**QUESTIONS TO ANSWER**.
1. In the Buildout article, what did the first commit for Up There They Love contain?
2. Translate this sentence from the Buildout article into Spanish: "Buildout is great because you can put the steps to build your project directly into code."
3. Continue the Buildout article from its last sentence.

**PAGE TEXT**.
In this article, I will explain how I use Buildout, an open-source automation tool written in Python, to create reliable builds for my game written in C++, JavaScript, and Python.

Buildout is great because you can put the steps to build your project directly into code. These steps are usually only written down in some internal wiki that has never been updated. Or worse, the information is passed by oral tradition, and the person who knows the exact steps to get the build running left the company three years ago…

Even as a solo game developer, I often simply forget the exact steps needed to build my game. Recording them as a Buildout configuration is a huge relief when I come back to my project after not being able to work on it for a while.

Besides talking about my quest for a stable build process, I also want to introduce uttl.buildout, an open-source package for Buildout that will help you smooth out the build process for your own game.

Bootstrapping the process

I’m calling this an “early build” of my game because I don’t want you to criticize my graphics. I can do that perfectly well enough on my own.

The first commit for Up There They Love was on September 13th, 2017, and it contained a Visual Studio project, a Main.cpp, and bootstrap.py. All the bootstrap script did in that first version was to copy over some required Qt libraries to the build directory.

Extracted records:
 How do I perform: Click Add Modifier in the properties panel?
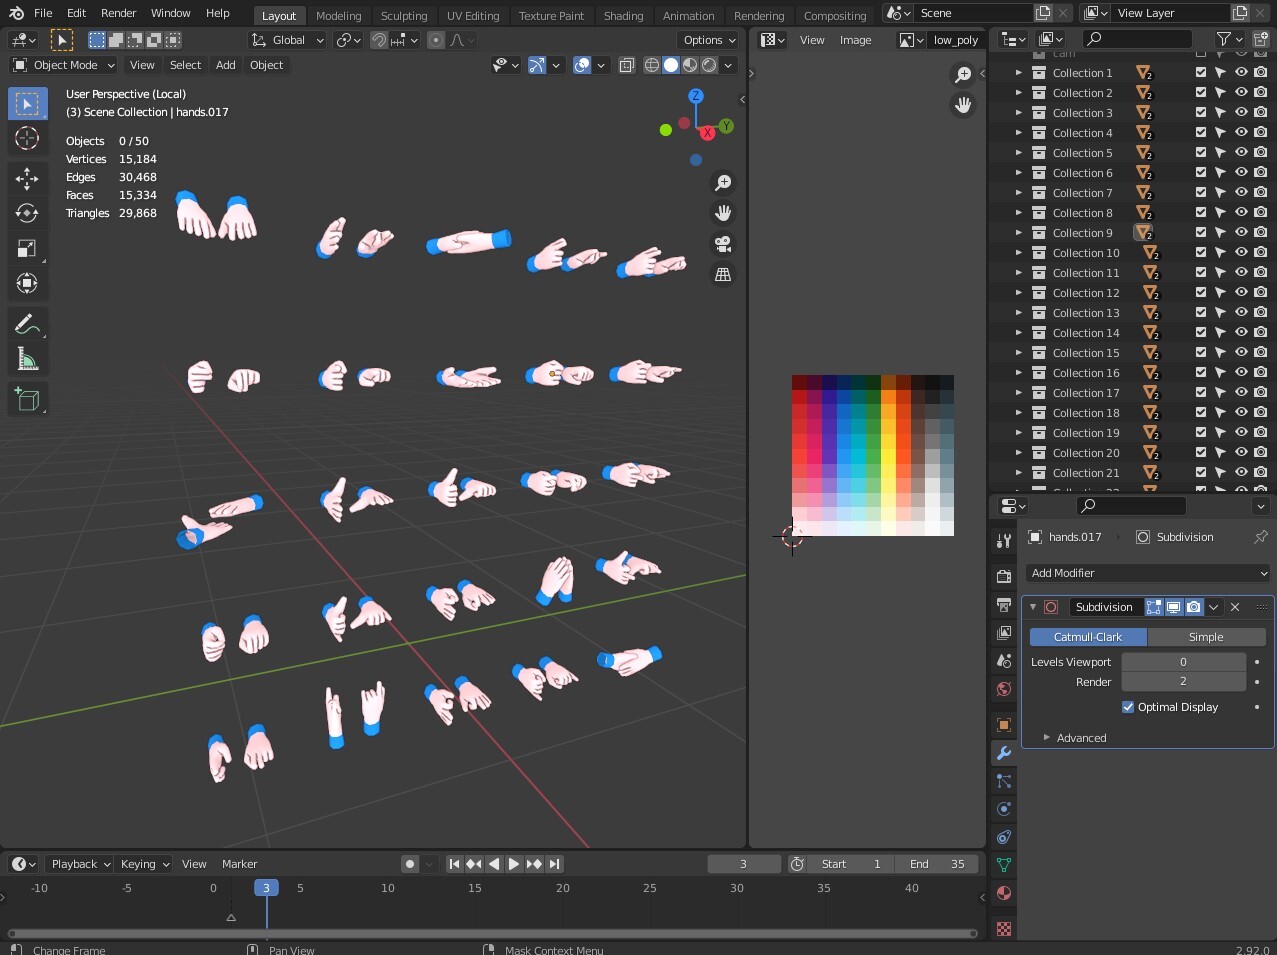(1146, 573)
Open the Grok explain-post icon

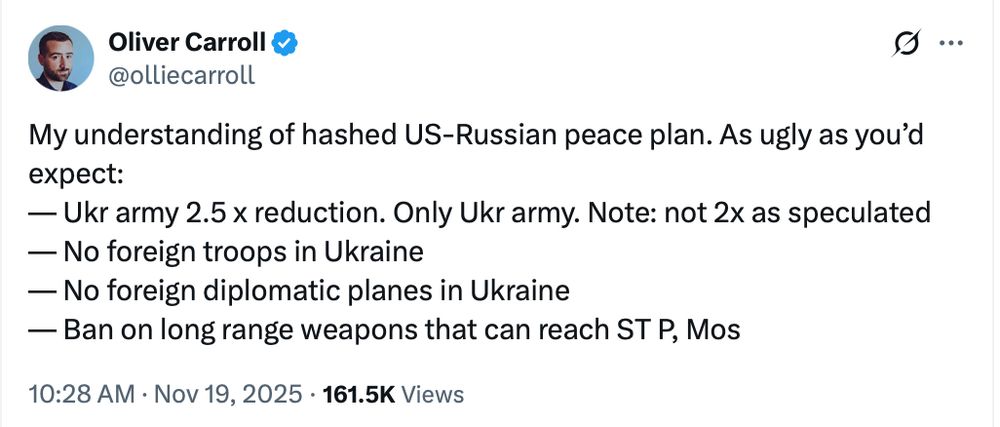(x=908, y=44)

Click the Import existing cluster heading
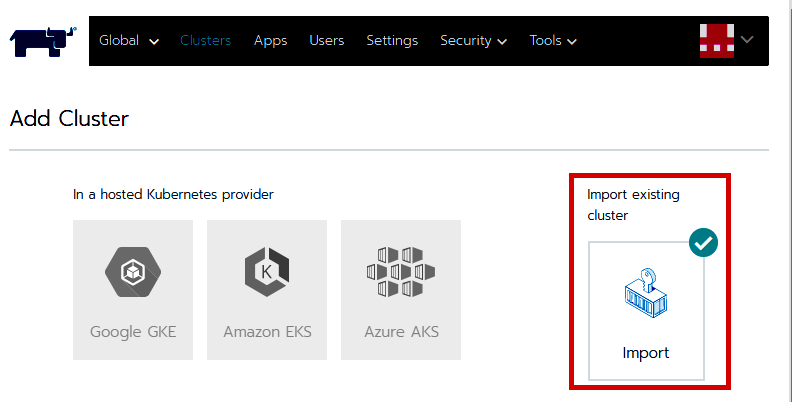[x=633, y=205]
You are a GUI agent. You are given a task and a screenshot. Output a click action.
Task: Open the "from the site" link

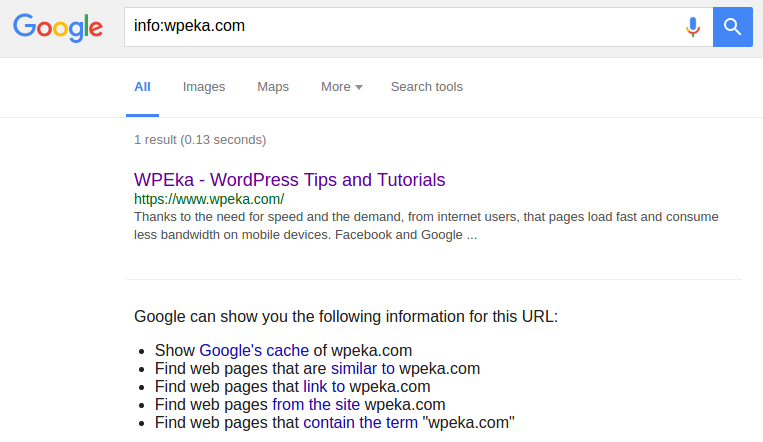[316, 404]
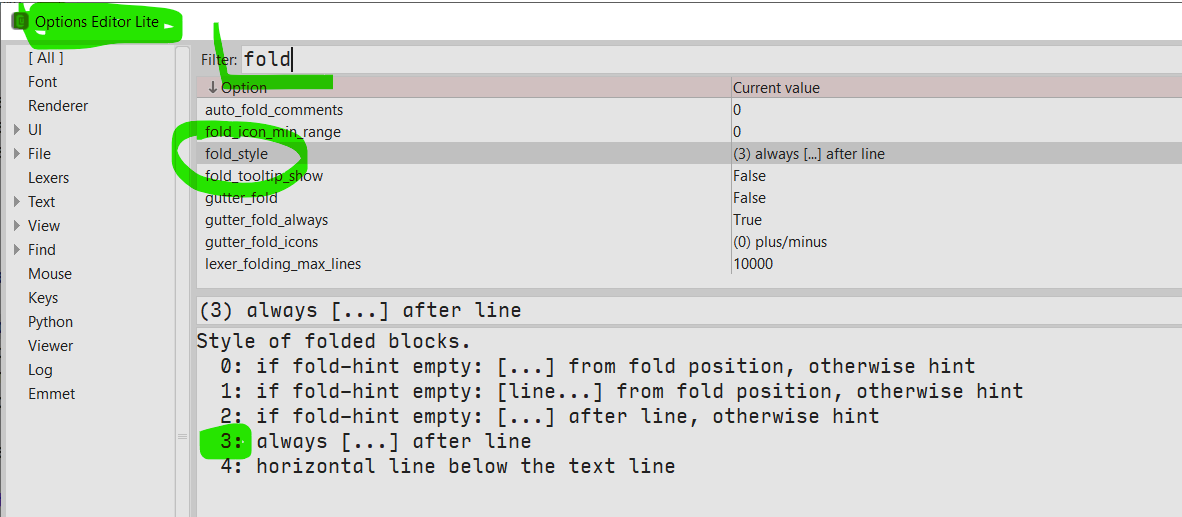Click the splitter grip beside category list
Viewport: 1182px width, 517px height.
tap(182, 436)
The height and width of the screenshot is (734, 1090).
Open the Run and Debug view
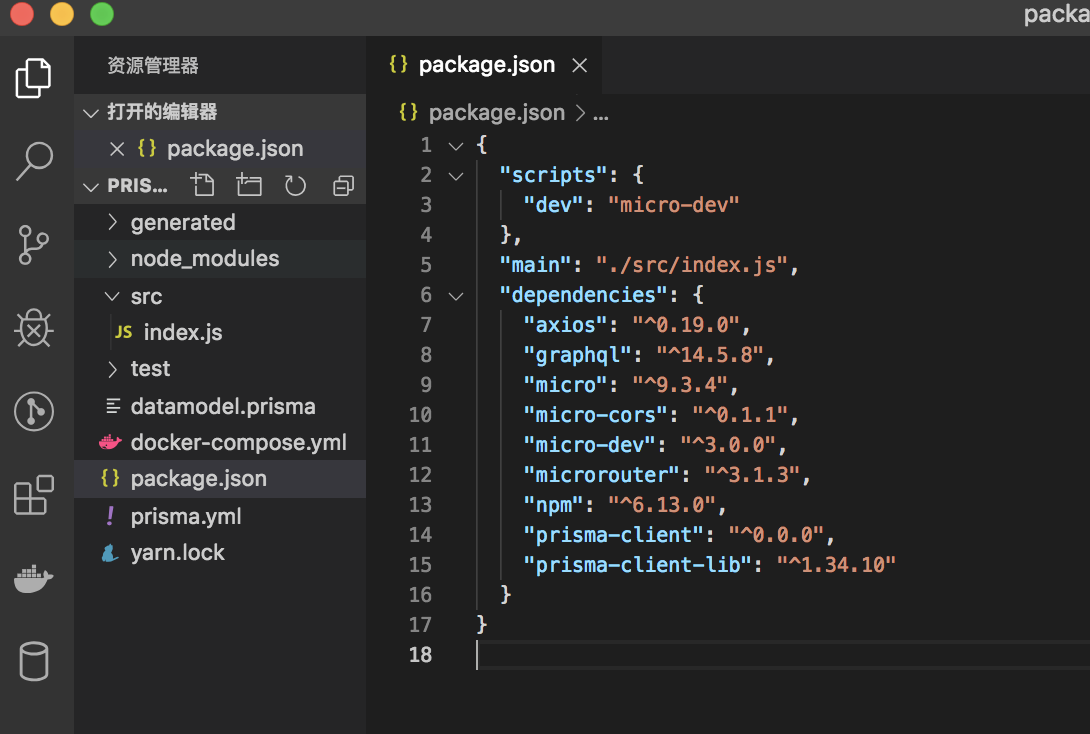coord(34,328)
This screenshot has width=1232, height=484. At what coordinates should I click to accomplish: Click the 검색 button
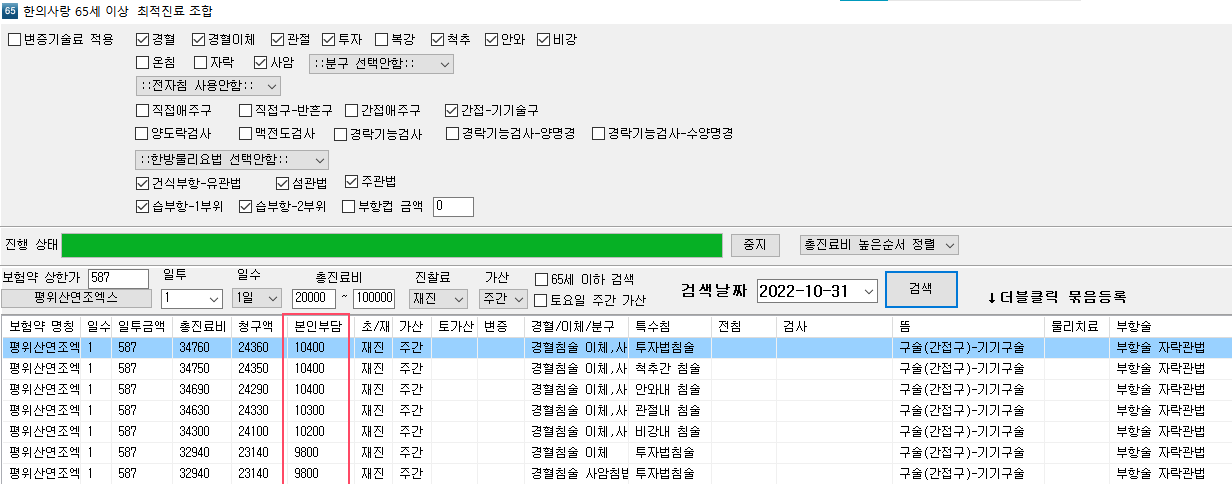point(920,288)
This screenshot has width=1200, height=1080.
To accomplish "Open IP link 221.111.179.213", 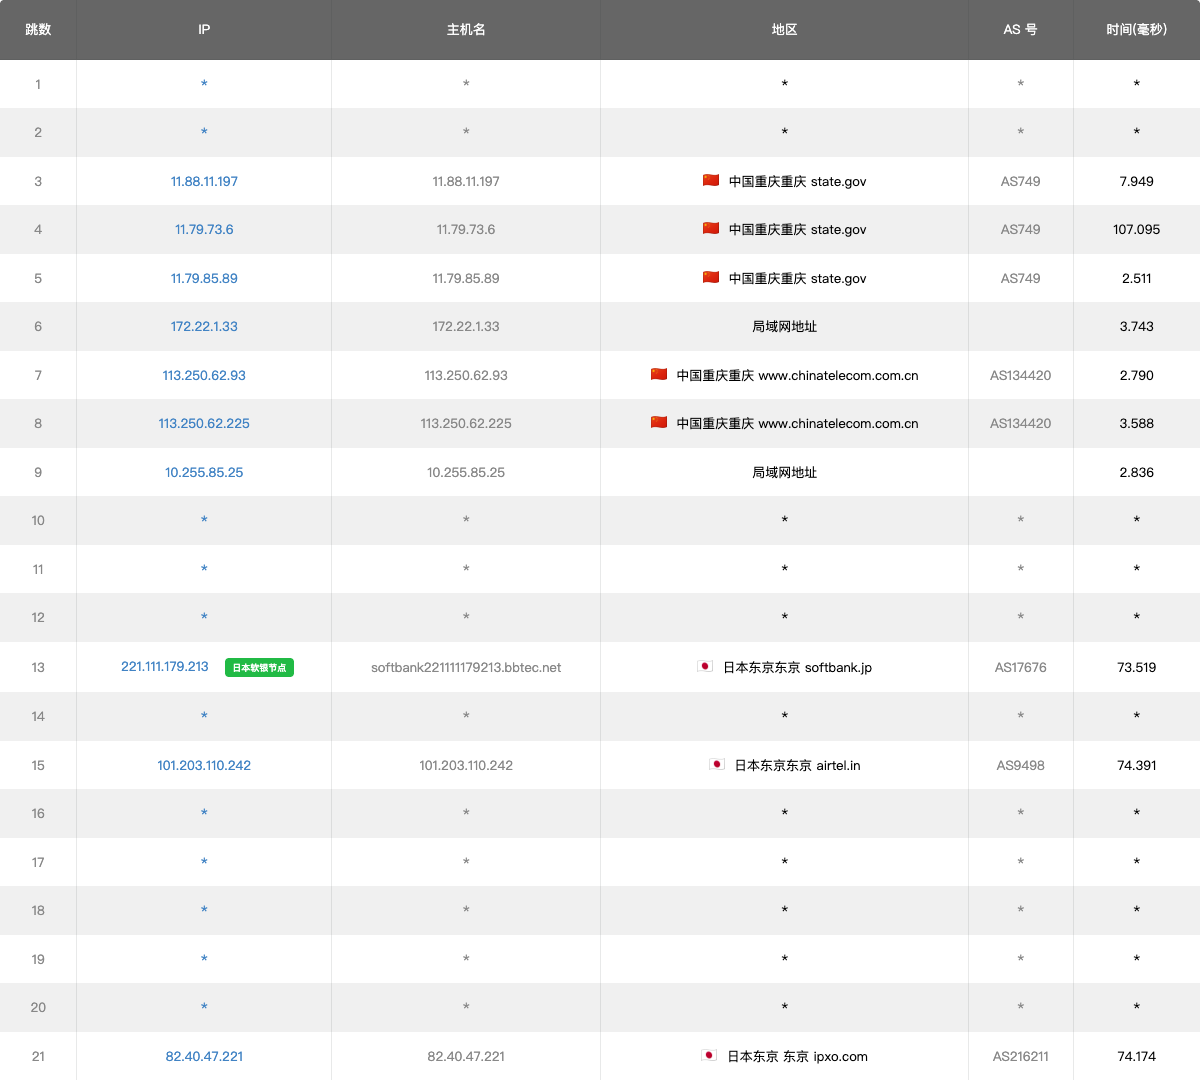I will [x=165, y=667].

**ANSWERS FOR THE TASKS**.
1. A Visual Studio project, a Main.cpp, and bootstrap.py.

2. Buildout es genial porque puedes plasmar los pasos para compilar tu proyecto directamente en el código.

3.
The main goal for the script was to always get a working game by running python bootstrap.py in a console window. I knew this could become very complicated over time, so I wanted to have it written down in code straight away. Over time, I expanded the script to find tools like Visual Studio and CMake, build dependencies automatically, and package the game for release.

My tech stack is a combination of Qt, SDL, Chromium, custom JavaScript, Sass, Grunt, and Webpack. It’s quite difficult to keep track of these different technologies, I have to be mindful of switching between writing C++ and JavaScript, for example. I don’t want to then also waste my time trying to remember to copy certain files over if I want to actually run the build.

(Yes, I use both Webpack and Grunt. No, I don’t want to talk about it.)

That’s why it was so important to me to start with this bootstrap script: it helps to keep things running smoothly. When I make time to work on my game, I can run git pull && python bootstrap.py to get in the right headspace straight away.

If something isn’t working with the script, I fix it immediately. I don’t want to be in a situation where the script cannot reliably create a build. Because that effectively means I won’t remember how to build my game.

But after three years of intermittent development, this script had grown to around 2400 lines of Python. I still considered this to be a manageable size, but I was starting to experience some growing pains.

So I started to look for something better.

Breaking it down

Ultimately, my bootstrap script solves some very practical problems:

  • Find required tools on the system (Visual Studio, git, etc.)
  • Resolve third-party dependencies (Qt, Grantlee, Chromium, etc.)
  • Compile and link everything
  • Package it up
  • Look cool while doing it

This is easy enough to solve with some Python scripting. For example, I use the registry to check if CMake is installed:

def ToolsCMake():
	print('CMake:')

	with PrintScopeLock() as lock:
		try:
			key = winreg.OpenKey(winreg.HKEY_CURRENT_USER, r"SOFTWARE\Kitware\CMake", 0, winreg.KEY_READ)
			installed = winreg.QueryValueEx(key, 'installed')
		except OSError:
			print('CMake is not installed.')
			print('')

			return False
		
		if installed[0] != 1:
			print('CMake is not installed.')
			print('')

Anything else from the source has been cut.